'''
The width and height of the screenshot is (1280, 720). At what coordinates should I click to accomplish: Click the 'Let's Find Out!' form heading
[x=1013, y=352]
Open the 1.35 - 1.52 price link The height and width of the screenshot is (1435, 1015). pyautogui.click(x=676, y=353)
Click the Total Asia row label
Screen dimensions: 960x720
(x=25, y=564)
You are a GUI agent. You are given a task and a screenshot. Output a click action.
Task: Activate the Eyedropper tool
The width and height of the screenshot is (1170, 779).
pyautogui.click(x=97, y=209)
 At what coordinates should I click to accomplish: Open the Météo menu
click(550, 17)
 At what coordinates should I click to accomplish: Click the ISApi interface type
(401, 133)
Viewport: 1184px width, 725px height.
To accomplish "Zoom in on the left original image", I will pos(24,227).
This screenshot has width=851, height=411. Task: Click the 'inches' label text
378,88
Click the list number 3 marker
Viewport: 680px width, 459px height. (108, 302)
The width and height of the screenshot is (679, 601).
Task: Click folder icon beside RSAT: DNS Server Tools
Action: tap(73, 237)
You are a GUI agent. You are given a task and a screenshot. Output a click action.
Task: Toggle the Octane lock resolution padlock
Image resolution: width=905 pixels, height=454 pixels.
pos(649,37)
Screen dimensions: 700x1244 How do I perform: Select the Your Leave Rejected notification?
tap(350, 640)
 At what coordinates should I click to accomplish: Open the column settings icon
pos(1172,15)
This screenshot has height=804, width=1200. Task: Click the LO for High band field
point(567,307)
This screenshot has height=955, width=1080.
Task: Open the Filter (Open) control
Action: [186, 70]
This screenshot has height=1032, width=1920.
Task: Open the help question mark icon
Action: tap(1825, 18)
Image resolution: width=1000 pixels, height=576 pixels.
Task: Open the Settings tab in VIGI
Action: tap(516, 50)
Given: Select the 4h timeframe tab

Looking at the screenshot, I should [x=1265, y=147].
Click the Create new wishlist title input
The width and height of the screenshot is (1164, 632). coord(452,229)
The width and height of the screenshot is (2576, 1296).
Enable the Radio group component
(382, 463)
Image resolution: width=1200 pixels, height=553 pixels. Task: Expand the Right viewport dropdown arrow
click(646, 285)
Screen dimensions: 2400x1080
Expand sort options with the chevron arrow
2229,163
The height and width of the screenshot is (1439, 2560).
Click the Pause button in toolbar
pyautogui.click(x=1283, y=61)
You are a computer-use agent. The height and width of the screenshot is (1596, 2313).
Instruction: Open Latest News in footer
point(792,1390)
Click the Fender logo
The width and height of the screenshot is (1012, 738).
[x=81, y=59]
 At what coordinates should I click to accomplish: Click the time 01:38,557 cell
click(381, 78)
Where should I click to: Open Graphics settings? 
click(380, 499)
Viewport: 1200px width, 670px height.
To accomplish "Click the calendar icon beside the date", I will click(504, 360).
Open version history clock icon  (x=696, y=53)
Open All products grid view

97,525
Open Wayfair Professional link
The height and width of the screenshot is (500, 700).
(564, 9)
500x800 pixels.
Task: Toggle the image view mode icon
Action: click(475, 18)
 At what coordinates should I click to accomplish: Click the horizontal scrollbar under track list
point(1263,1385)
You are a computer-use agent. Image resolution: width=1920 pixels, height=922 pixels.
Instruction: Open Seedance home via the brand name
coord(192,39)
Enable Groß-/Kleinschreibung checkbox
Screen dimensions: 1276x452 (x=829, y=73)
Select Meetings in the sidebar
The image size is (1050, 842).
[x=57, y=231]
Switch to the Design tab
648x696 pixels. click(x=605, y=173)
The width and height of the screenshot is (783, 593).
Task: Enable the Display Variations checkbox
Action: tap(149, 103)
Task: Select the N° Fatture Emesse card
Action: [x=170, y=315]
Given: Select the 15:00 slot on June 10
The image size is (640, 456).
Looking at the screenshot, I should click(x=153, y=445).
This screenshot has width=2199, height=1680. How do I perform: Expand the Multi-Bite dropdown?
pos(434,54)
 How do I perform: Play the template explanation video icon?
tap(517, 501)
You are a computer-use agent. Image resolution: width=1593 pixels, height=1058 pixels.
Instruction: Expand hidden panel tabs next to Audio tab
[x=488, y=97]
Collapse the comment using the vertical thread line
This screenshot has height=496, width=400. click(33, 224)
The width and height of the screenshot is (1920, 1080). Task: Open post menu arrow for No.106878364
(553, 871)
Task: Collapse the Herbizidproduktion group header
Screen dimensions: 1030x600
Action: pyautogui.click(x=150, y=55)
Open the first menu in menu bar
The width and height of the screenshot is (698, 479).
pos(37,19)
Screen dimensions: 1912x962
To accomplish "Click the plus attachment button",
'''
## Direction
Write out the records between the line containing "Open version history" and the line containing "coord(192,39)", inclusive, reproducing each line exactly as it appears.

## Finished exercise
Open version history clock icon  (x=696, y=53)
Open All products grid view

97,525
Open Wayfair Professional link
The height and width of the screenshot is (500, 700).
(564, 9)
500x800 pixels.
Task: Toggle the image view mode icon
Action: click(475, 18)
 At what coordinates should I click to accomplish: Click the horizontal scrollbar under track list
point(1263,1385)
You are a computer-use agent. Image resolution: width=1920 pixels, height=922 pixels.
Instruction: Open Seedance home via the brand name
coord(192,39)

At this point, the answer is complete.